The Great Railway Bazaar: By Train Through Asia is a travelogue by American novelist Paul …

Review of 'The Great Railway Bazaar' on 'Goodreads'

4 stars

I love Theroux's rambling architecture. It's a frantic bit of Dylan Thomas-like prose, touching here and moving to the next before any significant revelation has sunk in. He's definitely someone I want to read but he's not someone I want sharing my train compartment for 6,000 miles across the Soviet Union.
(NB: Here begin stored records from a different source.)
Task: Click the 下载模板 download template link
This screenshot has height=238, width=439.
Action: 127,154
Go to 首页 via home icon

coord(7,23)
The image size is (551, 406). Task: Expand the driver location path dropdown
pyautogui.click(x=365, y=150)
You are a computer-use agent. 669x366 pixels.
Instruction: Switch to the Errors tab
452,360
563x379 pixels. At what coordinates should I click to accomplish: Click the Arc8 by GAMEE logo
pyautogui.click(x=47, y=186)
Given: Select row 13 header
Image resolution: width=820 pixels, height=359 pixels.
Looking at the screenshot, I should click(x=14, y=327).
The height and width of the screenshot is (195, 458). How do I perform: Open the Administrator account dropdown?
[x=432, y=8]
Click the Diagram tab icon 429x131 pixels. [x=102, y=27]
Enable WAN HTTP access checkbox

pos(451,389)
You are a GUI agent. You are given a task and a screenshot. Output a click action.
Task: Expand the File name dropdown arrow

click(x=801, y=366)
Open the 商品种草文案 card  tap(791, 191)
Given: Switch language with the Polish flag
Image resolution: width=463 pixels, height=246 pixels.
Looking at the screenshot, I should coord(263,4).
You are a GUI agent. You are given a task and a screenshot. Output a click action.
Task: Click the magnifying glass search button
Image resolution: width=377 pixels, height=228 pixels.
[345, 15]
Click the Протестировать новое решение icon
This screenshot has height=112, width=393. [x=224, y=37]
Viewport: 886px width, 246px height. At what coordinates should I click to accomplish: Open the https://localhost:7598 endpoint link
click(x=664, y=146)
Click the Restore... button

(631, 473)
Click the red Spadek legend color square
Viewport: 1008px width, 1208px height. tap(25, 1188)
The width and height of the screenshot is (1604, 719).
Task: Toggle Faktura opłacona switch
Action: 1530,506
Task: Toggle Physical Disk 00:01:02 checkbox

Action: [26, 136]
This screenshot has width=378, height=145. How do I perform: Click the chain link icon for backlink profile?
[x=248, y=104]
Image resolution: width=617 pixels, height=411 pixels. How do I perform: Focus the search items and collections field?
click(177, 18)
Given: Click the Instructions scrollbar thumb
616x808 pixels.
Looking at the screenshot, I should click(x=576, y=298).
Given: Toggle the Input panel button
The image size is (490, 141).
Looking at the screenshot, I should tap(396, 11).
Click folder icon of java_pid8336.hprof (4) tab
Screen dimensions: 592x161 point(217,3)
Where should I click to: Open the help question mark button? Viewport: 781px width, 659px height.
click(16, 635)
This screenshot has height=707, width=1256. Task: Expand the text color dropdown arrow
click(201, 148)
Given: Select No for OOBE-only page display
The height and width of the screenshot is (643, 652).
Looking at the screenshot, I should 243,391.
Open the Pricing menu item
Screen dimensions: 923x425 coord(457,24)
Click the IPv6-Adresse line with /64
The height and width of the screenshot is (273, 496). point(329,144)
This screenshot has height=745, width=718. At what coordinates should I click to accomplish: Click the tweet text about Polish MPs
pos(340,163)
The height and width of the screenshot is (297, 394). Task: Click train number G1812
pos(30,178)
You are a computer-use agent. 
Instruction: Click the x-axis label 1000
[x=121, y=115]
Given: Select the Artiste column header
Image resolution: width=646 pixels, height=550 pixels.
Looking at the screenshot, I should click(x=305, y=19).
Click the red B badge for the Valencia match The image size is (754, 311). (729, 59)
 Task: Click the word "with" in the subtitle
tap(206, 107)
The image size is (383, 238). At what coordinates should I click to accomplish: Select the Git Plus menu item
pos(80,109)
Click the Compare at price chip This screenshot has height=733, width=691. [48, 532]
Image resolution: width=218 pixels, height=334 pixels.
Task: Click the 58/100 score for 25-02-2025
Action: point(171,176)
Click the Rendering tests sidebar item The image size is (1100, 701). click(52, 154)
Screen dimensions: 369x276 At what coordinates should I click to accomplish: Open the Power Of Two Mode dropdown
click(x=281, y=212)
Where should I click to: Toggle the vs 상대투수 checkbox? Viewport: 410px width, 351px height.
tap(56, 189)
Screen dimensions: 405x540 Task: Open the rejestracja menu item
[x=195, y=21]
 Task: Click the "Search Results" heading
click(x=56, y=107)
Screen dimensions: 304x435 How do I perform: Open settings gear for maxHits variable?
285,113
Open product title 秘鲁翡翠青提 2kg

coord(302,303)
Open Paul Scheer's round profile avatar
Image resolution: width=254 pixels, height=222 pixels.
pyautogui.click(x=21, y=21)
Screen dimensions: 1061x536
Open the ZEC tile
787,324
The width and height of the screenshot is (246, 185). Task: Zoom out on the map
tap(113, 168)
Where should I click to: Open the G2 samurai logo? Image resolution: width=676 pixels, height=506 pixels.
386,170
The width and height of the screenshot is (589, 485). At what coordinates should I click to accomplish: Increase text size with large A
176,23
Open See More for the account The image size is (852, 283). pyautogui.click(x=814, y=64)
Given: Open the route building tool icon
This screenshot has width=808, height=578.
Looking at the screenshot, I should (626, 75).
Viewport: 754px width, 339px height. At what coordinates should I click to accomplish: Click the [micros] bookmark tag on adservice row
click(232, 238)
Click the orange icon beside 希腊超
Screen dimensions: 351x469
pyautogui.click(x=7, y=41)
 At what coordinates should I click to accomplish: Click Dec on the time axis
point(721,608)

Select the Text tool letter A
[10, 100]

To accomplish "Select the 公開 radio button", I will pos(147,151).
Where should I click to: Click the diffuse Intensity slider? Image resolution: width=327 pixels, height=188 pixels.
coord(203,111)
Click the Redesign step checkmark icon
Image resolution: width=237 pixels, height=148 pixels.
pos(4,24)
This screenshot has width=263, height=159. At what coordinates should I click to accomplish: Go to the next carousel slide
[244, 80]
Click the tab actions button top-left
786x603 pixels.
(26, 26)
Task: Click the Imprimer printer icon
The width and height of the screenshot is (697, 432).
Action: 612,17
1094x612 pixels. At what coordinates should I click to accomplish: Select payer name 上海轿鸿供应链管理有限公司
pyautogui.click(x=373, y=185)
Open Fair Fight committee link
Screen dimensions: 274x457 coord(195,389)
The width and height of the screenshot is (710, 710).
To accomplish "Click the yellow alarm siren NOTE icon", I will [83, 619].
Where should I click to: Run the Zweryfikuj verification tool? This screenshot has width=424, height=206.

On one hand, this barely seems like travel lit to me. It is about travelers more than locales - his description of the many stops along the path are brief interludes to break up the conversations with the other tourists or to shake him out of daydream rhapsodies. Travel is about travelers in this book, even though Theroux hints at intimacy with each stop that might make you think that place is first in his heart. On the other hand, why couldn't that be exactly what travel is about? The destination is the train. Its passengers are the colorful local culture.

The Great Railway Bazaar goes a little too long and Theroux-the-character does become tiresome - a bit. Misanthropy and snark are in his toolbox. He has a lovely moment here and there, even one that wouldn't have been out of place in Thomas's A Child's Christmas in Wales. But there's no longing in it; no call to hit the rails. Maybe that's why I think it falls outside of the travel lit I know; this book makes me not want to go on such a trip, interesting as it is.